Table: Selected Results (Max Average Return ± std)

Task	DAN	PopSAN	MDC-SAN	ILC-SAN	NoisySAN
Ant-v3	5472±653	5264±920	5311±806	5339±503	5524±415
HalfCheetah	10471±1695	9419±1600	10323±1670	10789±922	10723±817
Hopper	3520±105	230±52	1824±1738	3125±1096	3356±652
...	...	...	...	...	...
APR (%)	100.0%	97.3%	102.3%	107.2%	116.6%

NoisySAN achieves an overall APR of 116.6%, providing consistent gains over all prior SNN-based actor variants ("PopSAN," "MDC-SAN," "ILC-SAN") and matching or exceeding the performance of deterministic deep actor networks in most experiments.
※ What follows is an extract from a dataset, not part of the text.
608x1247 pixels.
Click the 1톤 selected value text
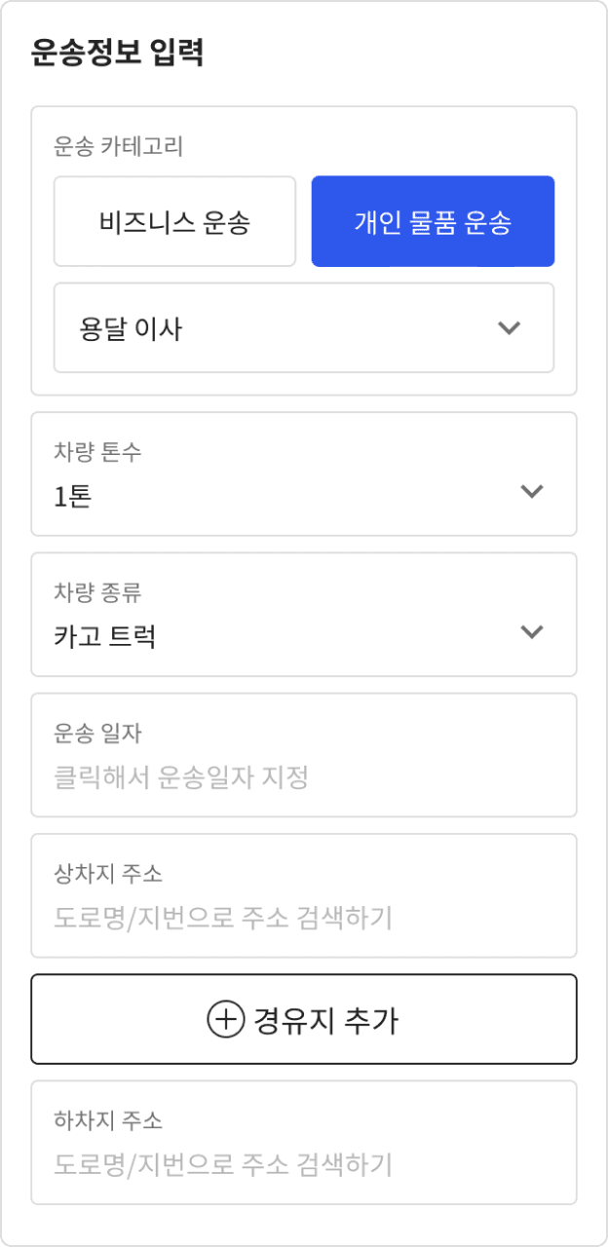point(73,498)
7. Significance, Limitations, and Implications

NoisySAN demonstrates that explicit, time-correlated stochasticity in spiking actor networks—if carefully regularized—can break through the intrinsic noise robustness of SNNs and provide both effective exploration and stable learning in deep RL. This approach establishes a new bridge between exploration-by-parameterization (as in NoisyNet) and spike-driven computation. The introduction of colored noise (parameterized by $\beta$ exponent) allows tunable temporal structure in explorative perturbations. A plausible implication is that further refinements in the coupling of neuronal stochasticity with policy regularization may yield additional gains in sample efficiency and robustness in neuromorphic RL systems (Chen et al., 2024).